Nell’Italia del 1946 i partiti di massa erano tre: il socialista, il comunista e il democristiano; e quest’ultimo, a sua volta, era così composito e disomogeneo, da risultare formato, in un certo senso, da tre, quattro o cinque sotto-partiti, ovvero correnti e contro-correnti. Il Partito socialista finì per scivolare al rango di partito minore, ma il quadro istituzionale non ne risultò semplificato: anche ora che erano ridotti a due, i partiti di massa non avevano elaborato la cultura dell’alternanza, erano espressione di una situazione d’empasse, di democrazia bloccata (e non solo per colpa della guerra fredda, fattore esterno). Si detestavano al puto di non poter dialogare neppure sulle questioni d’interesse pubblico più generale; ma, sotto banco, erano complementari, e si accordavano spesso e volentieri per spartirsi le funzioni e gli organi dello Stato. Questo era preda delle loro insaziabili brame, cedeva alla loro intollerabile pressione. Tribunali, scuole, ospedali, enti pubblici, televisione, tutto era preso d’assalto, lottizzato, spartito: i partiti davano quotidianamente il sacco allo Stato, che era ridotto a un’ombra, un ectoplasma, un ostaggio perenne dei due grandi partiti (cui, nell’ultima fase della Prima Repubblica, tornò ad aggiungersi il terzo socio: il P.S.I. di Craxi).

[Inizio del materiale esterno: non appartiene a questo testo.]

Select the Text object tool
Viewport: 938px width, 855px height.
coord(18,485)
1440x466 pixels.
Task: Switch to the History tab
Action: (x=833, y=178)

Il resto, è storia recente. Ma né il partito-azienda di Berlusconi, né il partito-velina di Renzi, si sono discostati, nella sostanza, dalla vecchia formula del partito pletorico, tumorale, invasivo e arrogante; e gli esperimenti secondari, poco più che curiosi incidenti di percorso o mostri sfuggiti, come Frankenstein, dalle goffe mani di apprendisti stregoni (il partito-massonico di Gelli; il partito-regione della Lega prima maniera; il partito-banca, peraltro subito abortito, di Monti; il partito-protesta dei Cinque Stelle) non hanno aperto nuove prospettive. Dovremo dunque morire partitici?